■ **Written task**
Please continue the passage on anonymizing social network data in RDF graphs, starting after its final sentence.

■ **Source passage**
++++++
It can be seen as a combination of social networks, representational networks and
information networks 3 . In order to model a classical social networking graph,
we use the property foaf:knows to represent edges in the social graph, and the
class foaf:Person to represent vertices.

Unsuitability of BTC data: Our main objective is to develop an anonymization
approach protecting the identity of a person in a heterogeneous RDF graph. There-
fore, we looked for a graph containing personal identifiable information as well
as social network connections between persons. The most promising dataset we
found is the Billion Triples Challenge 2009 Dataset (BTC) [14]. The entire dataset
contains at least 1 billion triples and is 17GB large. Due to restrictions on the
available server infrastructure, we used the reduced version with a size of 2.3 GB.
    However, during preparation of our experiment, we discovered that the BTC
data set is unsuitable for our experiment. The BTC dataset contains approxi-
mately 290.000 resources defined as foaf:Person and 310.000 triples having the
property foaf:knows as predicate. However, the majority existing instances of
foaf:Person are not connected to each other. This results in a large number
of disconnected graph components regarding the FOAF data contained in the
BTC data. In addition, most of the foaf:Person instances on have either social
connections or attributes, as contained in the BTC data. Taken together, both
factors result in the BTC data being unsuitable for our experiment. In order
to simulate anonymisation of social network data for a heterogeneous graph, we
require one single, giant, connected component given by the social connections
in addition attributes being present for a sufficient percentage of vertices in the
connected component.
++++++
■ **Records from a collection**
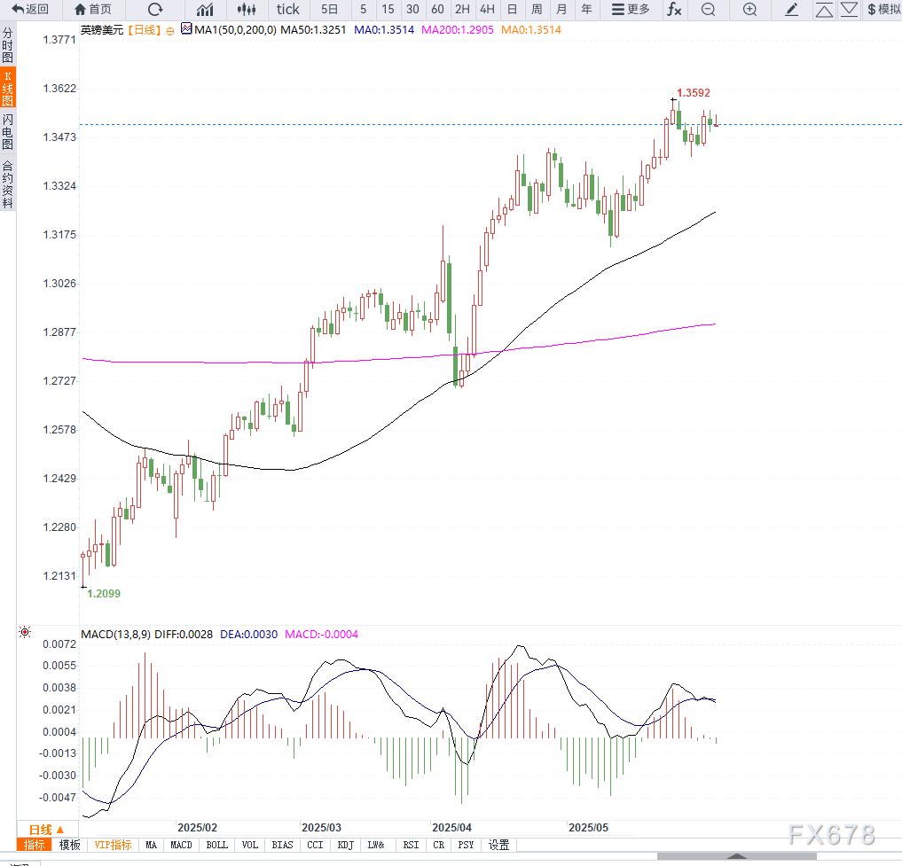Click the refresh icon in top toolbar
902x866 pixels.
point(155,10)
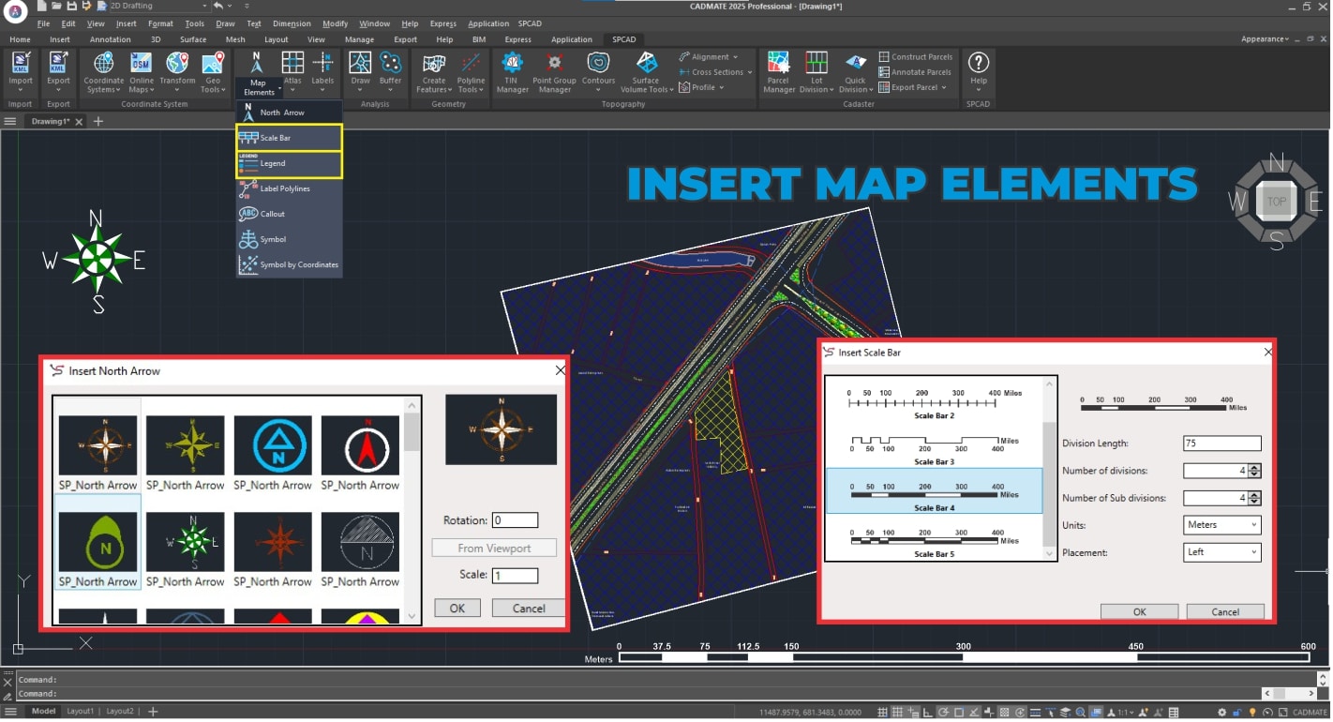1333x722 pixels.
Task: Toggle snap mode in status bar
Action: point(880,712)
++++++
■ **The answer**
    Therefore, as the BTC data set did not contain data fulfilling both of these
requirements, we used synthetically generated data for our experiments.

Generation of synthetic data: For our evaluation, our approach is to generate a
synthetic FOAF based dataset describing persons. In our dataset a person has
a name, an age and a living place. The name serves as an identifiable attribute,
while the other two serve as quasi identifiable attributes. Moreover, persons know
each other. This forms a social network and is generated based on the social
network parameters.
    We use two different property types in our graph, which are foaf:knows and
foaf:currentProject. This makes the RDF graph a heterogeneous graph in the
formal sense.
    In addition to that, persons are engaged in projects. A person can be engaged
in multiple projects. This forms a bipartite graph between persons and projects.
This graph is generated based on the human collaboration parameters.
    The information network is a heterogeneous RDF graph using the geonames
vocabulary representing city regions, districts and the federal states of Germany.
This kind of information is used to give a person a living place and is important
for the anonymization, since it represents a semantic hierarchy of places.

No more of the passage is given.